*** Material for this task Section Begins ***

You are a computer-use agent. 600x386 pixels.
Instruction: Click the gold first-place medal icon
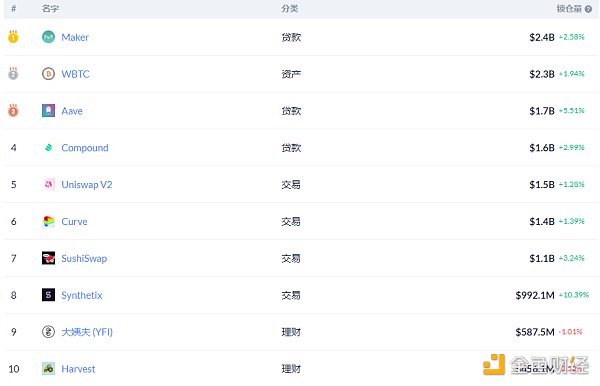(x=13, y=37)
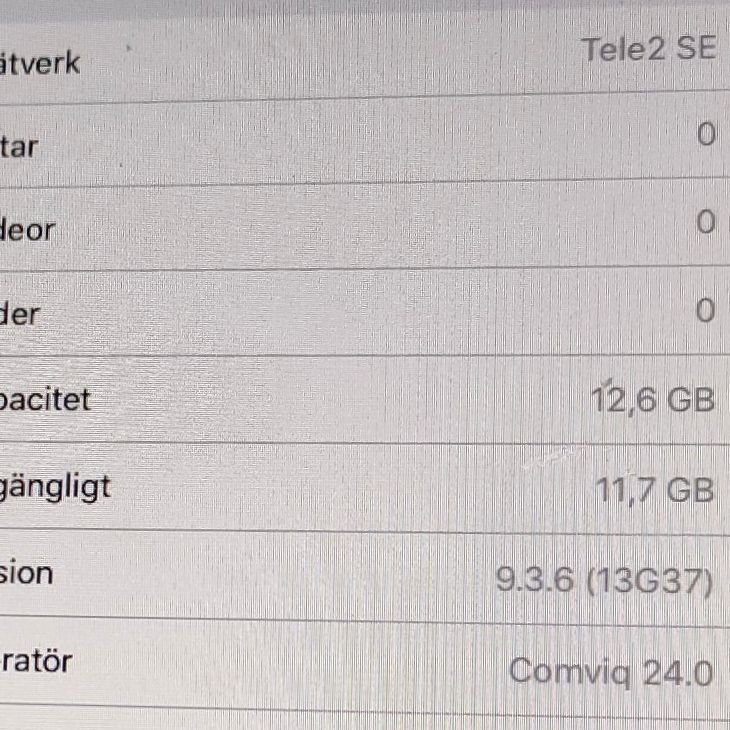Click the 24.0 carrier version number
Screen dimensions: 730x730
tap(678, 672)
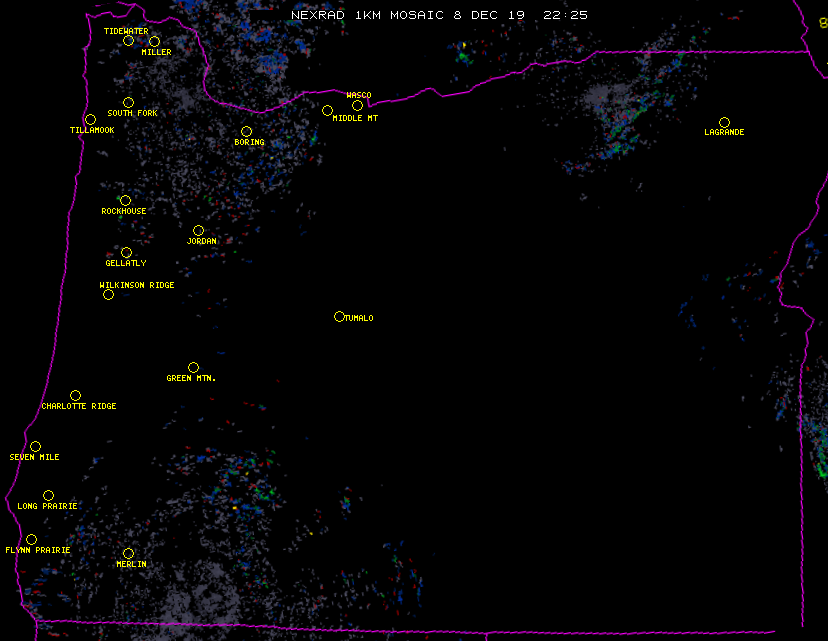
Task: Select the Long Prairie station circle
Action: pyautogui.click(x=48, y=495)
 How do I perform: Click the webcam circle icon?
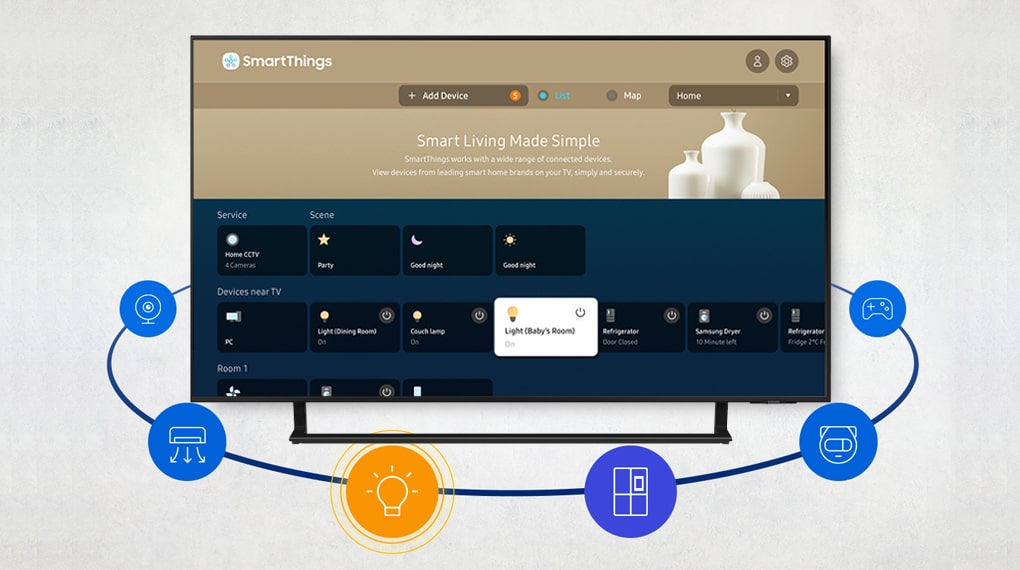coord(148,308)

*** Material for this task Section Ends ***

Task goal
All pictures are to be dropped, and the records above returned exactly.

Response area
You are a computer-use agent. 600x386 pixels.
Instruction: Click the gold first-place medal icon
(x=13, y=37)
Click the 24.0 carrier version number
Screen dimensions: 730x730
tap(678, 672)
Task: Select the Long Prairie station circle
Action: pyautogui.click(x=48, y=495)
 How do I perform: Click the webcam circle icon?
coord(148,308)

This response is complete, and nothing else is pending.